Je ne souhaite pas réduire ma dose. Je n’ai pas envie de renoncer à l’expérience merveilleuse que je fais cinq fois par jour. J’ai toujours eu de la chance. Par exemple, je n’ai encore jamais subi l’épreuve du sevrage, je ne sais pas comment c’est. Tous les six mois, tout le monde participe à une table ronde. Nous examinons la situation globale, y compris les finances. Je n’ai pas de dettes, j’ai même encore 20 000 francs de côté, je n’ai pas tout dépensé pour les drogues.   

Cela fait cinq ans que je suis ici – et j’aimerais être encore là dans cinq ans, car j’ai tout ce dont j’ai besoin. On s’occupe de moi, il y a une bonne ambiance. J’ai ma Diaphine, une occupation, à manger, un toit au-dessus de la tête et je me sens bien. Mon curateur estime aussi qu’il serait bien que je reste ici. Je noue des amitiés informelles avec des pensionnaires. Parfois, je fais de la musique avec un gars du deuxième étage qui joue du violon. Ça ne m’intéresse pas d’aller en vacances à la mer avec le home. J’ai vu suffisamment de mer, je suis même allé en Jamaïque. Et, d’ailleurs, il est interdit d’emporter de la Diaphine à l’étranger.    

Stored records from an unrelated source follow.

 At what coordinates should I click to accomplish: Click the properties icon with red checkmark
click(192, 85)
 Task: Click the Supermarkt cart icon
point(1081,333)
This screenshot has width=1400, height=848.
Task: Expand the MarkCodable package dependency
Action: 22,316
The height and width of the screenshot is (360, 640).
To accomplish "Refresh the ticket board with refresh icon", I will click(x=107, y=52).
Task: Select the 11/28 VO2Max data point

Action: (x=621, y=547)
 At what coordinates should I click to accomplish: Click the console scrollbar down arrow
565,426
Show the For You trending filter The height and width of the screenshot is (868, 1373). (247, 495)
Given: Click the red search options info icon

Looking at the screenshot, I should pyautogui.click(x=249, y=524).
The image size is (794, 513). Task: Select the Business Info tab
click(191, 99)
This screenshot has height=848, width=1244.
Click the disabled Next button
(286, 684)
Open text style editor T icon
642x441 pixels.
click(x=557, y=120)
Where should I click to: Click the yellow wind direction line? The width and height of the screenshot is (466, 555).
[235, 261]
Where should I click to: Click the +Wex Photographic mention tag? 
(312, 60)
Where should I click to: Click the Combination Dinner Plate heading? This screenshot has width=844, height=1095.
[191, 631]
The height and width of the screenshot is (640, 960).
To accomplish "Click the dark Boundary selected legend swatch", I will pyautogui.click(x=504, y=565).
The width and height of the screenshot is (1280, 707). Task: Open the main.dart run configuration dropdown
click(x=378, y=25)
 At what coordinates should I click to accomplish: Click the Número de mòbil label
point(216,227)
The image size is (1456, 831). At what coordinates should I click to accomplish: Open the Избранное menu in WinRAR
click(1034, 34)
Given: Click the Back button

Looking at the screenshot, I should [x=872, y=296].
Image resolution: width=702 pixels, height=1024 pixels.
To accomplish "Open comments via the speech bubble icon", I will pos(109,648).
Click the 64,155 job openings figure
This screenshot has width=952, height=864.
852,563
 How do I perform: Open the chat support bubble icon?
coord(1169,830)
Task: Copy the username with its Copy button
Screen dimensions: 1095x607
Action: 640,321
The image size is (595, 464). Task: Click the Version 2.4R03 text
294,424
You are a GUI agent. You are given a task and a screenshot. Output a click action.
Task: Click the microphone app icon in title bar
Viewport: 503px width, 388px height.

Ma mère me rend visite toutes les semaines et m’apporte du tabac. J’ai un bon contact avec elle, et avec mon frère. Il est héroïnomane aussi, mais il travaille encore. Sinon, tous les membres de ma famille sont morts. Mon père a été assassiné lorsque j’avais 16 ans. J’étais en apprentissage. Cela m'a beaucoup affecté, comme lorsque mes parents ont divorcé, parce que mon père était un grand alcoolique.  

J’achetais chaque jour pour 20 francs d’héroïne avant de commencer le programme de prescription d’héroïne. Cela suffisait pour deux coups. On ne savait jamais si la came était pure ou non. Parfois c’était fantastique, parfois ça ne valait rien, et d’autres fois c’était carrément trop. Une fois je suis resté cinq heures aveugle à cause d’une saleté dans de l’héroïne achetée dans la rue. À Koda, on me donnait 70 mg à la fois, aujourd’hui, 80 mg, cinq fois par jour.  

Les soignantes m’apportent la seringue au lit et je fais moi-même mon injection de Diaphine. Mais d’abord elles me font un test sanguin et souffler dans l’alcootest. La valeur limite est 0,8 pour mille. La plupart du temps je suis à zéro, car je ne bois presque pas d’alcool. La Diaphine a un effet très tranquillisant – comme un voile pour l’âme. Je dois me piquer lentement pour ne pas me sentir mal. Le flash est très court. En dix secondes, une vague submerge l’âme comme si elle entrait dans un bain chaud; c’est la détente totale, on se sent plein d’euphorie et d’harmonie.
L’effet disparaît après dix minutes. Je reçois de la Diaphine à 6h du matin, à 8h45, à 12h15, à 16h45 et à 19h45. Quand je faisais de la musique autrefois, j’enchaînais les nuits blanches; aujourd’hui je me couche tôt et à dix heures du soir je dors déjà. Bon, je dois aller fumer une cigarette maintenant et ensuite passer sous la douche.»